* _What you are asked to do_: Set the pictures aside and transcribe exactly the lines from the one containing "At what coordinates should I click to accomplish: Click" through the final line of the records.

* _Information given_:
===============

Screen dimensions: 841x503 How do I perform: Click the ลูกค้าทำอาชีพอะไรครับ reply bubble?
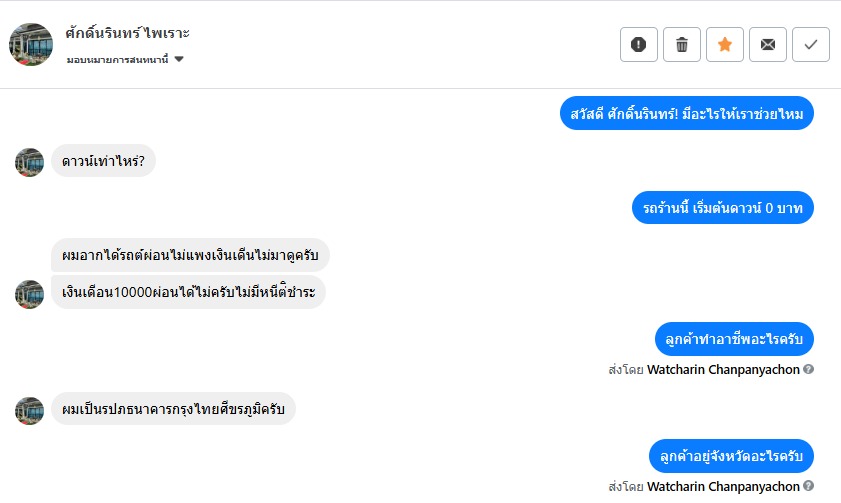[734, 339]
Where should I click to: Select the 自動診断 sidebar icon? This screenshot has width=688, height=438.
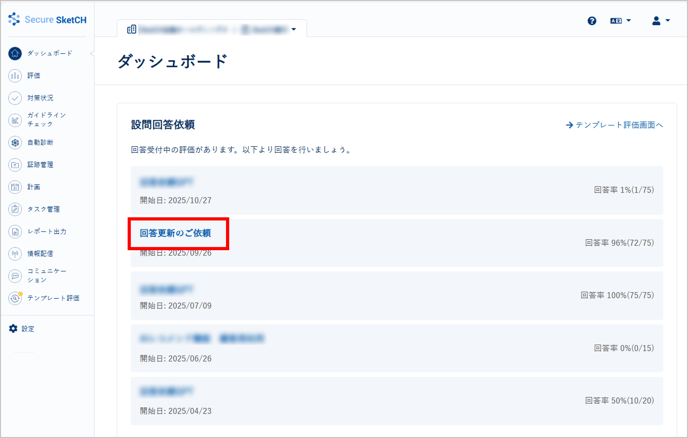coord(15,143)
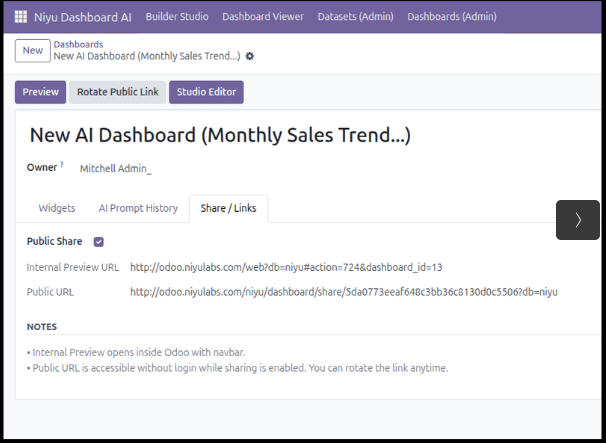Click the dashboard title name field
Screen dimensions: 606x443
pyautogui.click(x=220, y=135)
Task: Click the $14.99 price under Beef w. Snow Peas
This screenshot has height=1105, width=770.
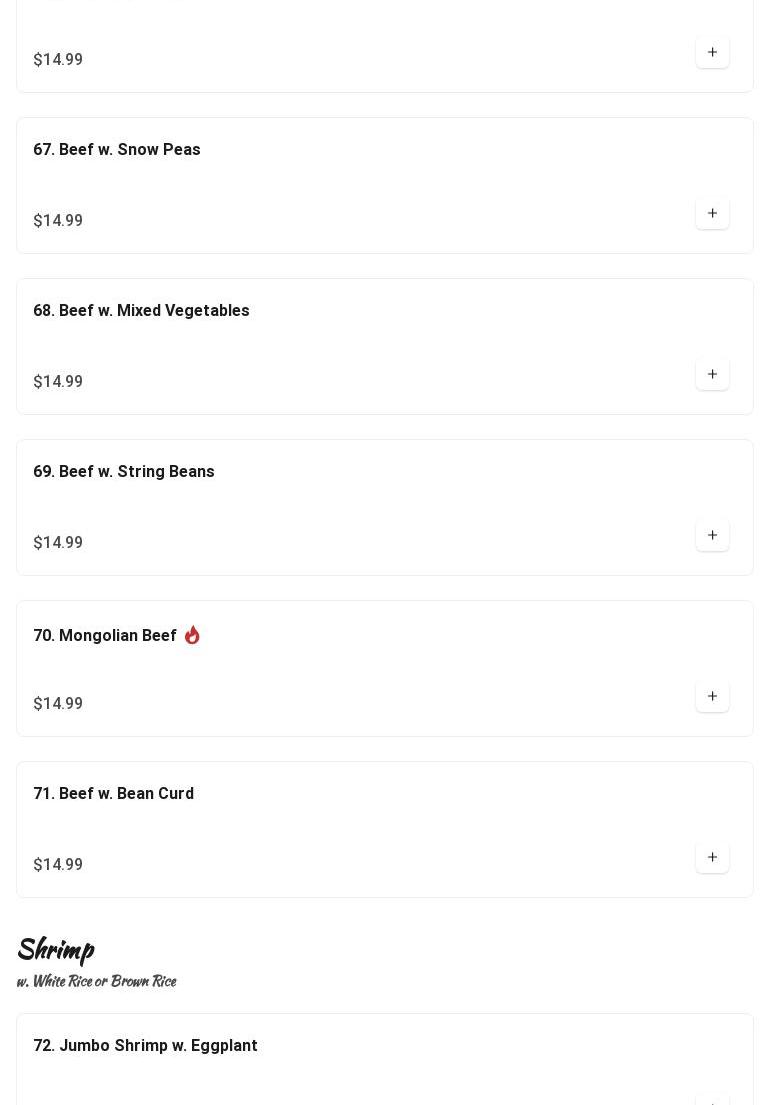Action: [x=58, y=221]
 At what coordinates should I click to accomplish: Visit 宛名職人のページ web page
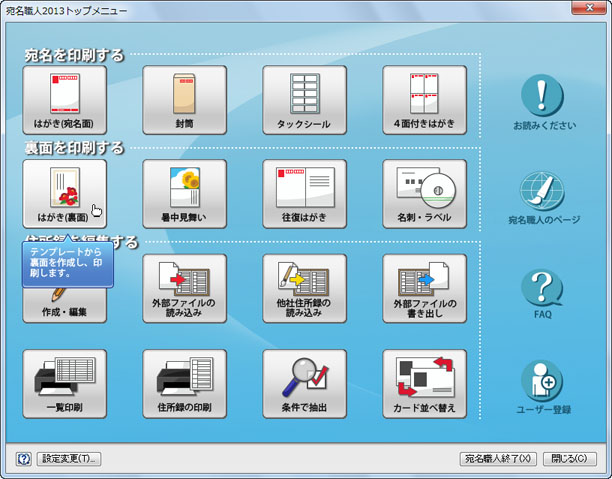[x=543, y=191]
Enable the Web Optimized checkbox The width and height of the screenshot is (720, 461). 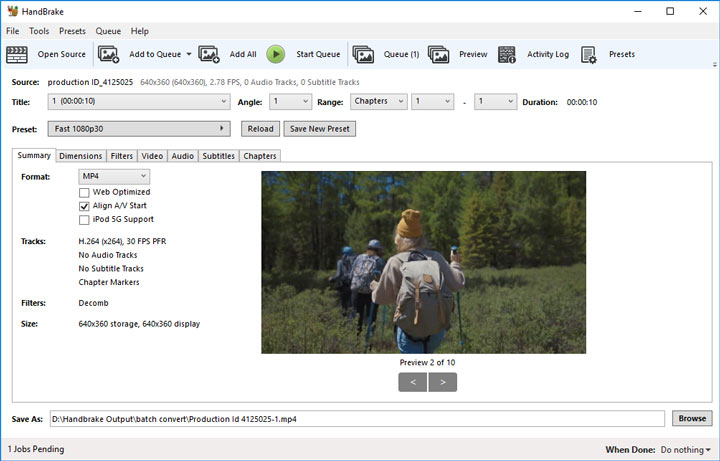tap(85, 192)
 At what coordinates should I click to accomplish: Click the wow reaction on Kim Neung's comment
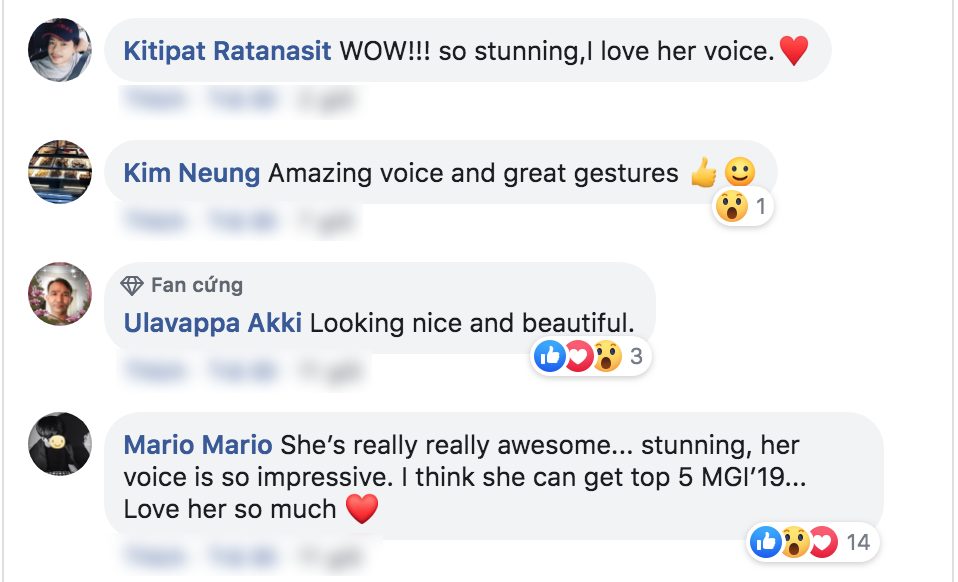point(731,207)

===============

* _Reply to the task_:
 At what coordinates should I click to accomplish: Click the wow reaction on Kim Neung's comment
point(731,207)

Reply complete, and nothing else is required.